The History of the Great Pacific Garbage Patch

Written by Ty Pier

May 26, 2021

Most people don’t completely understand the Great Pacific Garbage Patch. Largely due to rumors or overzealous PR campaigns, people are often under the impression that it’s a solid floating mass of trash you can see from space. That’s not exactly the case. 

The Great Pacific Garbage Patch is soupy zone of plastic accumulation twice the size of Texas that floats halfway between Hawaii and California. It cannot be seen by space walkers, and people who attempt to walk on it will sink right through. The history of the Great Pacific Garbage Patch paints a more complicated picture. But, for the sake of our planet, its story is worth telling. 

Charles Moore’s Discovery

In 1997, when crossing the Pacific from Hawaii to Los Angeles, yachtsman Charles Moore became the first person to spot what would later be called the Great Pacific Garbage Patch.

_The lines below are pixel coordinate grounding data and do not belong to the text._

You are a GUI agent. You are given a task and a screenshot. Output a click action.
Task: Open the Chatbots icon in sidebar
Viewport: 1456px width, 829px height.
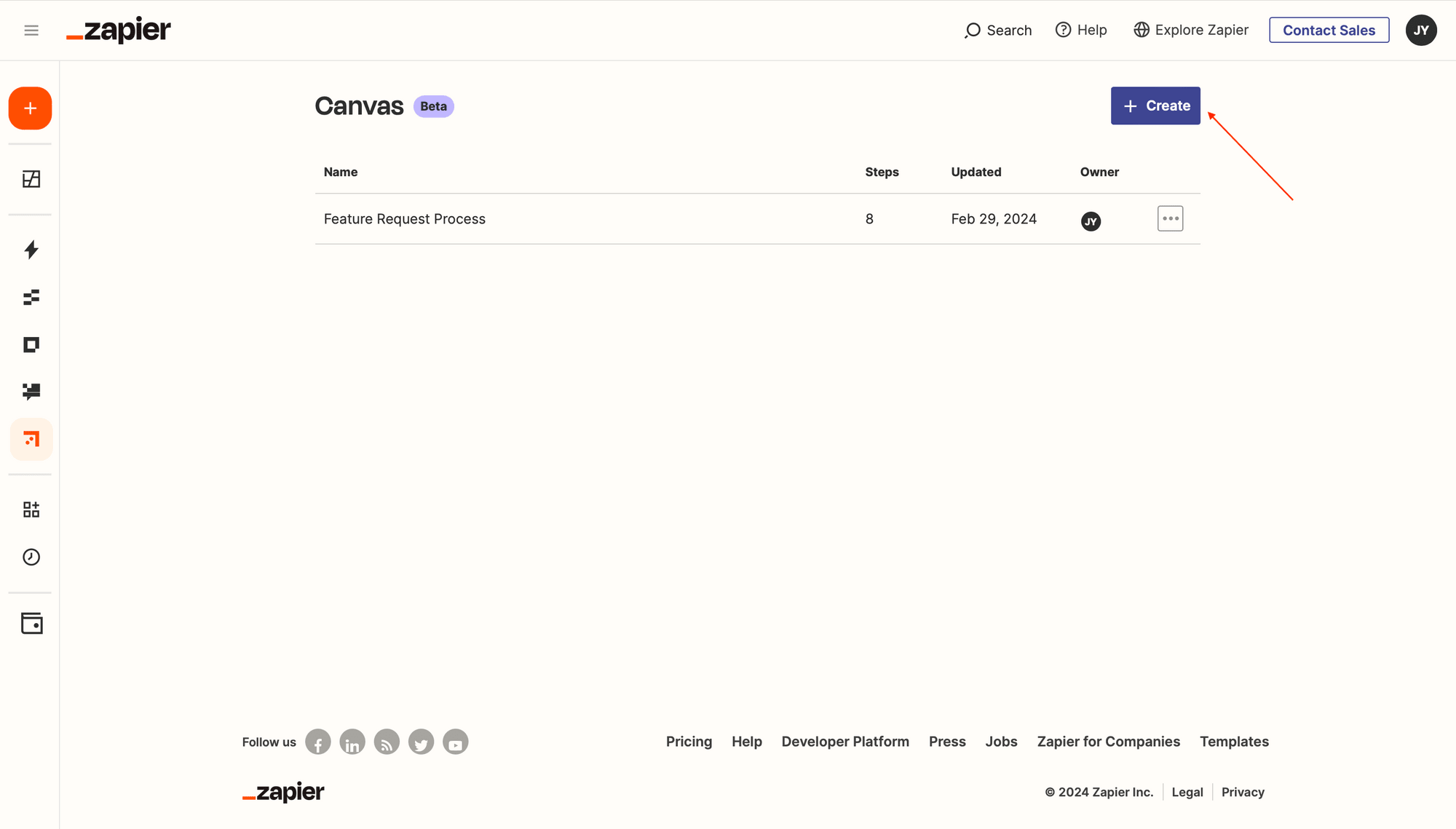pos(31,392)
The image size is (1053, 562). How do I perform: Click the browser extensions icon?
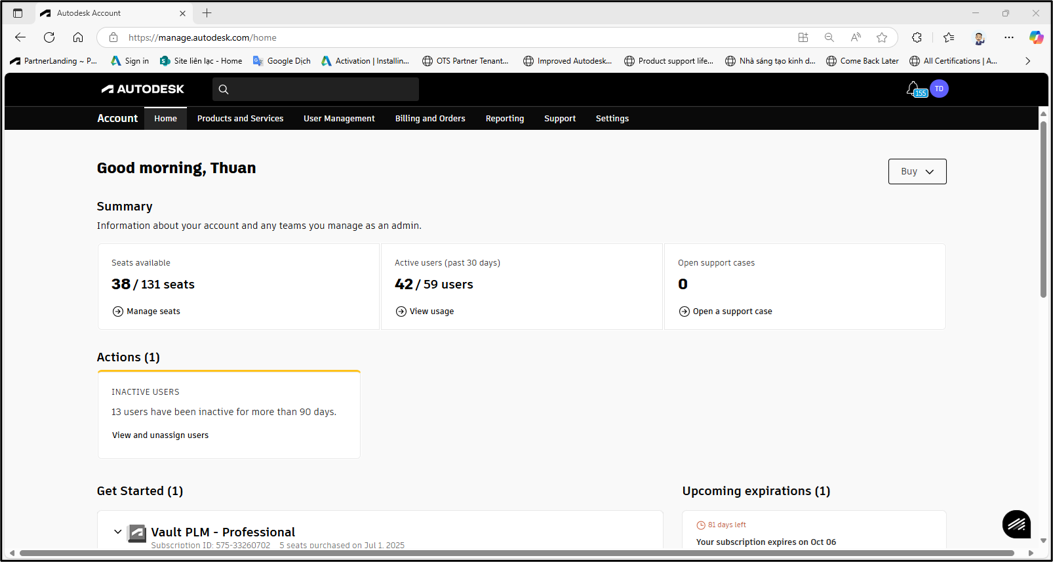click(917, 38)
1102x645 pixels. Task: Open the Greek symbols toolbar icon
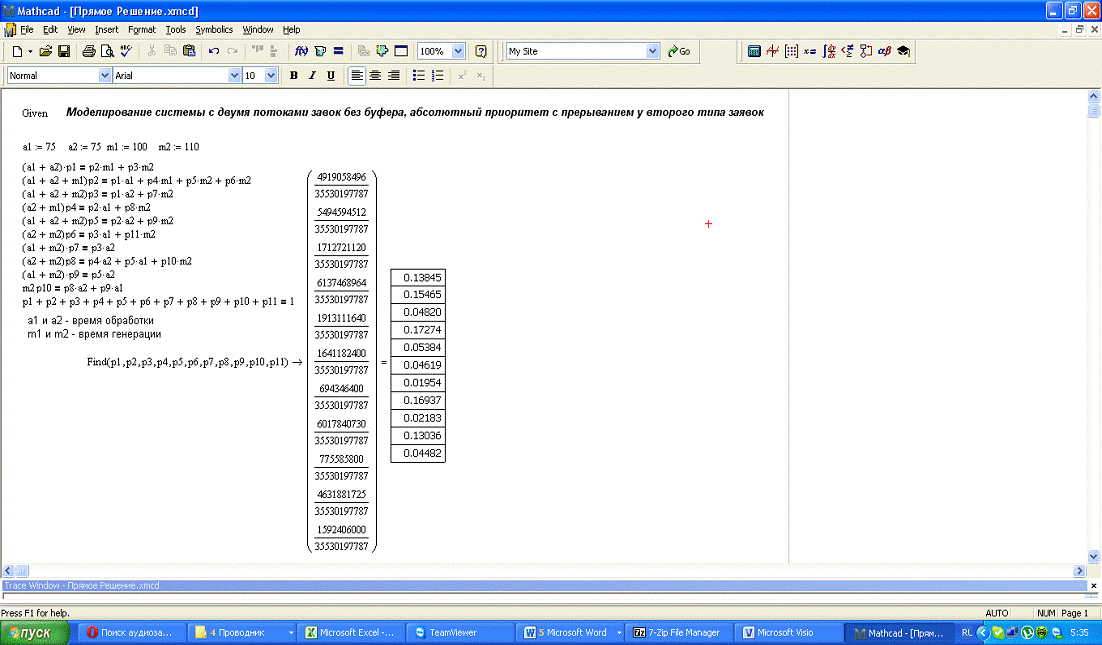(x=884, y=51)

“It wasn’t like an island of trash like people keep wanting to say,” Moore said. “It’s just that I couldn’t survey the surface of the ocean for any period of time while standing on deck without seeing some anthropogenic debris, something that was human in origin, float by.”

Surrounded by trash, Moore became concerned that there was much, much more in the area than he was able to see. Later on, hoping he could locate the source of the garbage, he decided to send Seattle oceanographer Dr. Curtis Ebbesmeyer a bag of recovered potato chips. 

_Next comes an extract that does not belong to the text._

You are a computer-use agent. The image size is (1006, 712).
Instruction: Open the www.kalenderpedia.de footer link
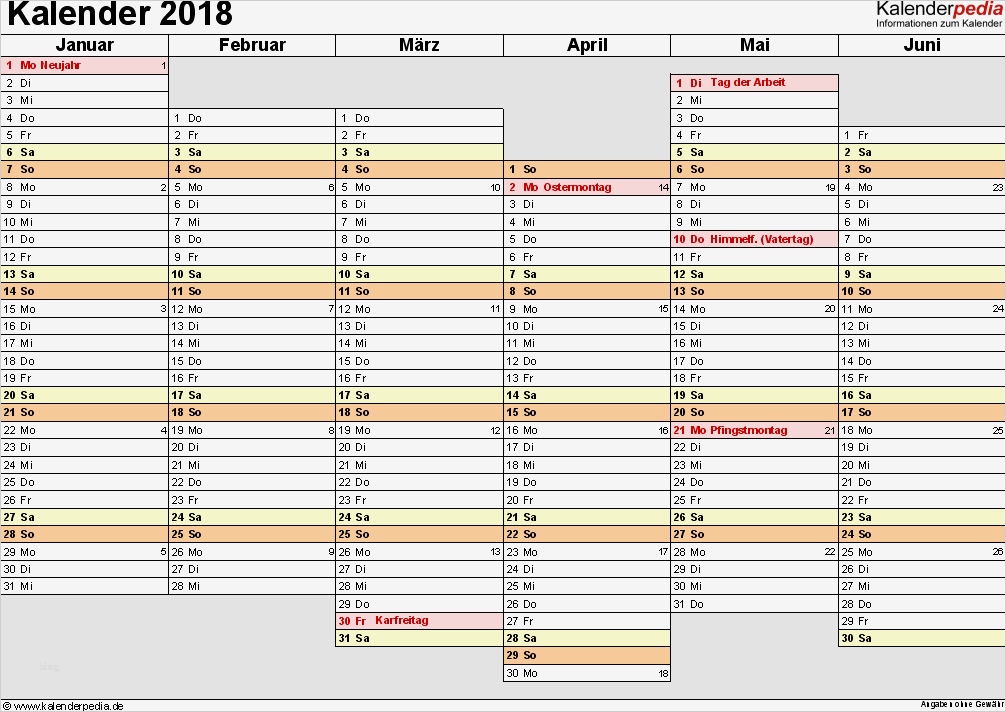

Dr. Curtis Ebbesmeyer’s Conclusion

Ebbesmeyer, who later gave the garbage patch its name, did not believe the trash was coming from any one location, but that the motion of the ocean had forced garbage from sources hundreds of miles apart together to a centralized spot. These large sways in ocean currents, known as gyres, are responsible for garbage patches across the world, though the largest is the one in the Pacific. 

Dangers Posed by the Garbage Patch

Upon seeing the garbage patch, Moore became concerned about floating pieces of debris. Items such as plastic bags and bottles stood out to him as particularly hazardous. But the history of the Great Pacific Garbage Patch’s effect on the planet would reveal problems far more nefarious and subtle than Moore initially thought.

The gyre operates as a sort of blender. When the ocean pulls the plastic trash this way and that, microscopic pieces of garbage are removed from the larger pieces, and they drift away. Sea animals then ingest these microplastics. But this catastrophe doesn’t just stop in the ocean—humans and other mammals who eat fish from the sea are also being poisoned by the garbage patch.

We all know there are ways to properly dispose of or destroy waste. But so long as people remain irresponsible and environmentally blind, we will continue to watch our oceans fill up with miles and miles of garbage.